Unos datos que demuestran el impacto directo a nivel de imagen que tiene la consecución de un trofeo mediante unos determinados valores que mantienes en el tiempo. "Las grandes marcas se van construyendo en torno a ciertos valores y los del Madrid son ganar y luchar hasta el último minuto. Otros se basan en otra cosa: compañerismo, fútbol bonito...", expone María Lara.
Otra de las características con las que ha crecido el equipo blanco muy relacionado con la llegada del presidente Florentino Pérez es con el fichaje de los mejores jugadores a su disciplina. Olvidada la época de 'Zidanes y Pavones', que trajeron títulos de manera más esporádica, Mbappé debe ser otro de los factores que alimenten esa imagen de marca. "Es un fenómeno que se retroalimenta hacia los aficionados, pero también a otras superestrellas. Si quieres ser leyenda tienes que jugar en el Madrid".
Aficionados del Real Madrid en Cibeles.Fernando villarEFE
Precisamente, ese crecimiento blanco, amarrado a la consecución del mayor título de clubes que existe en el planeta fútbol, se extrapola desde el equipo a nivel general a los jugadores de manera particular.

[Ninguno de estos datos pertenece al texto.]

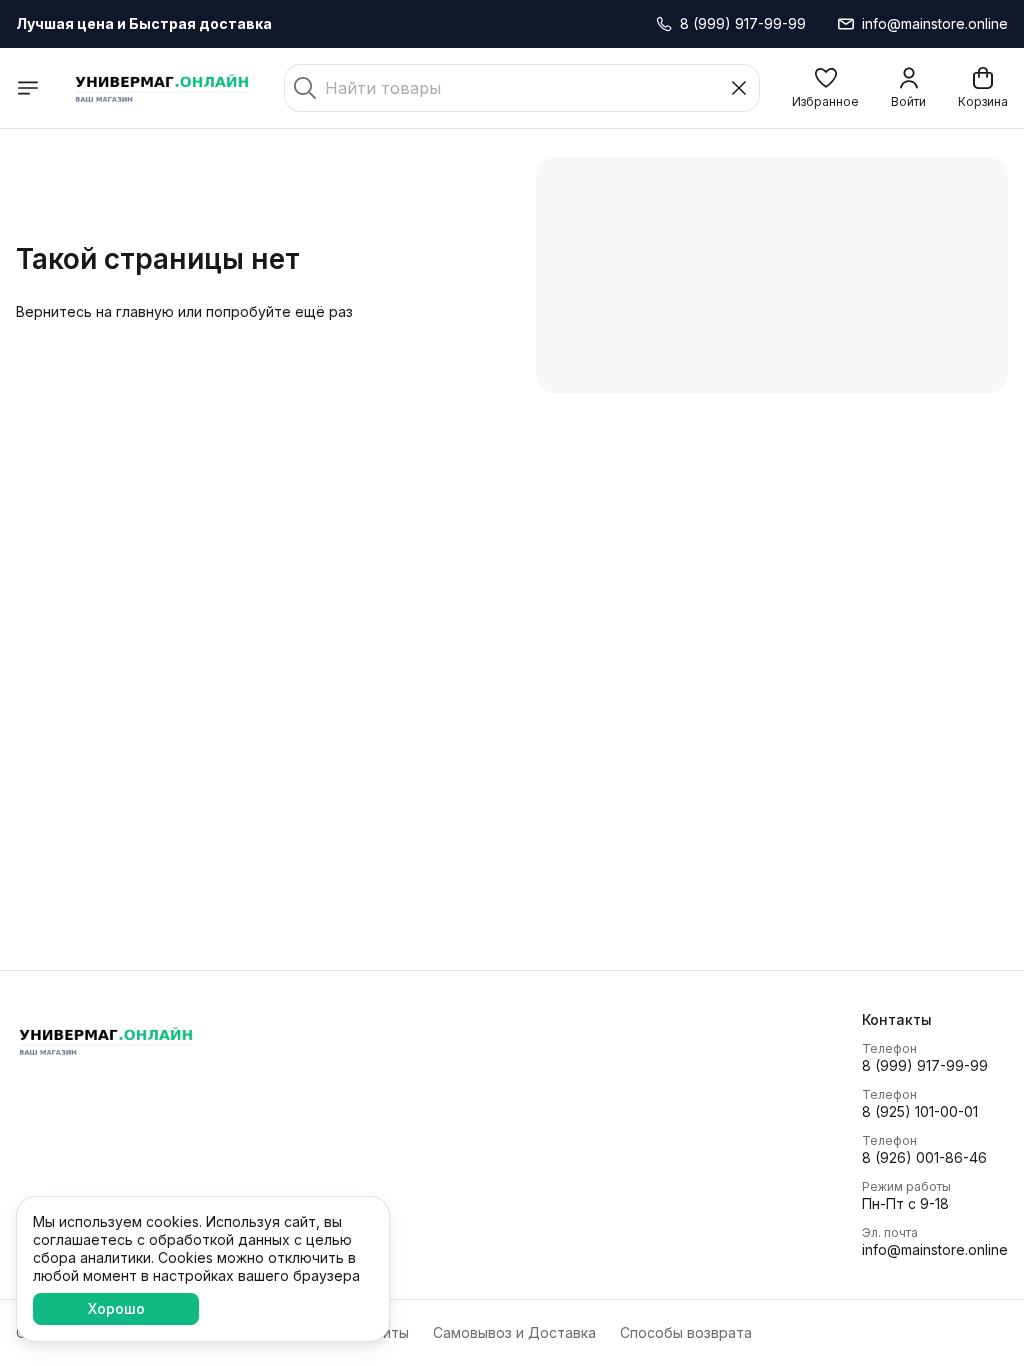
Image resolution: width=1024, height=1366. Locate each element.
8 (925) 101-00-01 (920, 1111)
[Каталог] (28, 88)
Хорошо (116, 1308)
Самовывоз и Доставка (514, 1332)
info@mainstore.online (935, 1249)
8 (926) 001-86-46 (924, 1157)
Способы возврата (686, 1332)
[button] (825, 88)
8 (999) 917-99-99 (925, 1065)
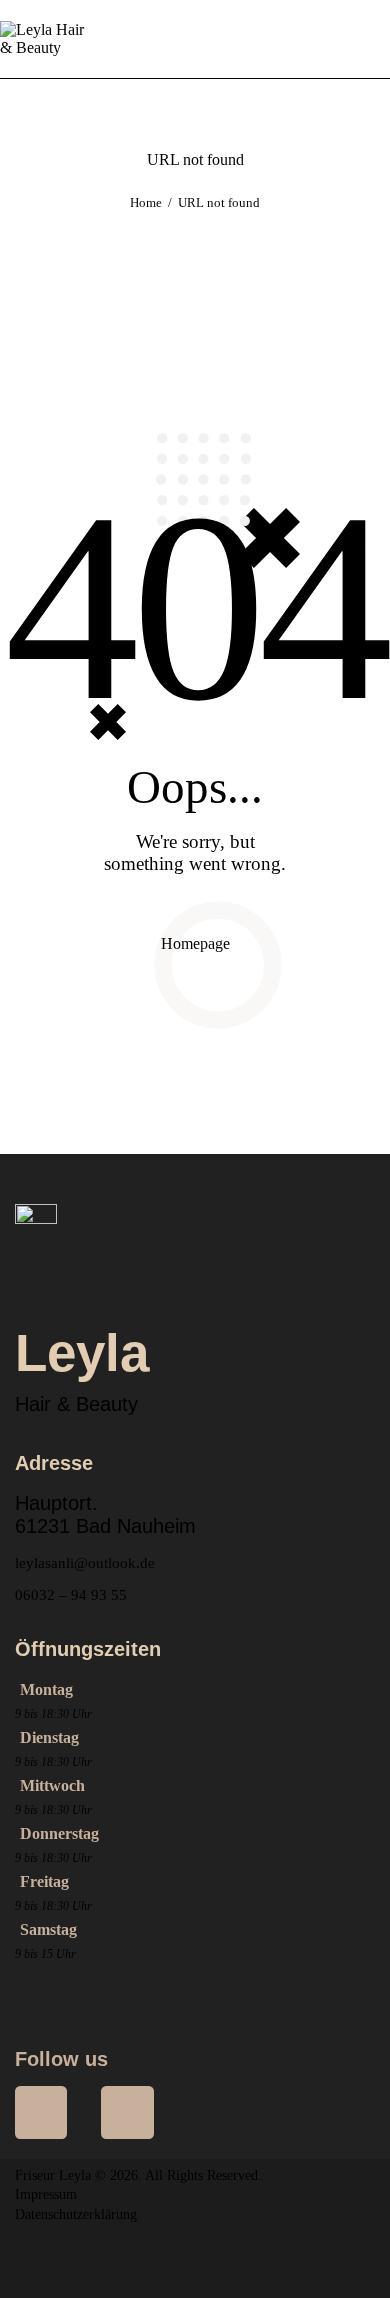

El último que ha experimentado ese alineamiento ha sido Bellingham. "En el Real Madrid los jugadores ganan más popularidad rápidamente", dijo el futbolista del Bayern, Jamal Musiala sobre su amigo tras su fichaje por el conjunto blanco.
Según un estudio de Social Blade, el centrocampista inglés es el jugador más influyente del fútbol inglés. Sus seguidores han aumentado de 10 a 32 desde su llegada a Chamartín y su engagement también ha crecido hasta el punto de poder cobrar en torno a 50.000 euros por publicación en una red social como Instagram. "Nunca pude imaginarme que esto iba a ser así. Ya no es el rendimiento, los goles, es lo que se siente jugando para este club", comentaba el inglés sobre su llegada al Real Madrid.
"Cuando tú tienes este éxito te hace caso todo el mundo", comienza María Lara y desarrolla: "El Madrid tiene valores claros y los demuestra constantemente, es coherente y muy atractivo para determinadas marcas". Una fortaleza que se basa en cuatro pilares: diferenciación, relevancia, estima y conocimiento.
Contraste
Y, como la cosa va por barrios, este momento del Madrid ha coincidido en el tiempo con uno de los peores en la época del FC Barcelona tanto a nivel deportivo como económico. El club culé ha caído 55 puntos en imagen de marca desde 2009 a 2023. "El Barça estaba muy ligado a la figura de Messi, su salida del club y el declive posterior ha afectado a la marca", comenta María Lara. Explica la directora de estrategia que el "core" de aficionados a la marca se mantiene, pero los patrocinios caen.
Y es que ese crecimiento de la marca implica un aumento exponencial de todas las facetas de la entidad. Hablamos, claro, de asistencia a los partidos, venta de camisetas y demás merchandising así como otros factores ajenos a lo deportivo que hacen que la leyenda del Madrid trascienda incluso a la Champions hasta convertirse en historia dentro del deporte.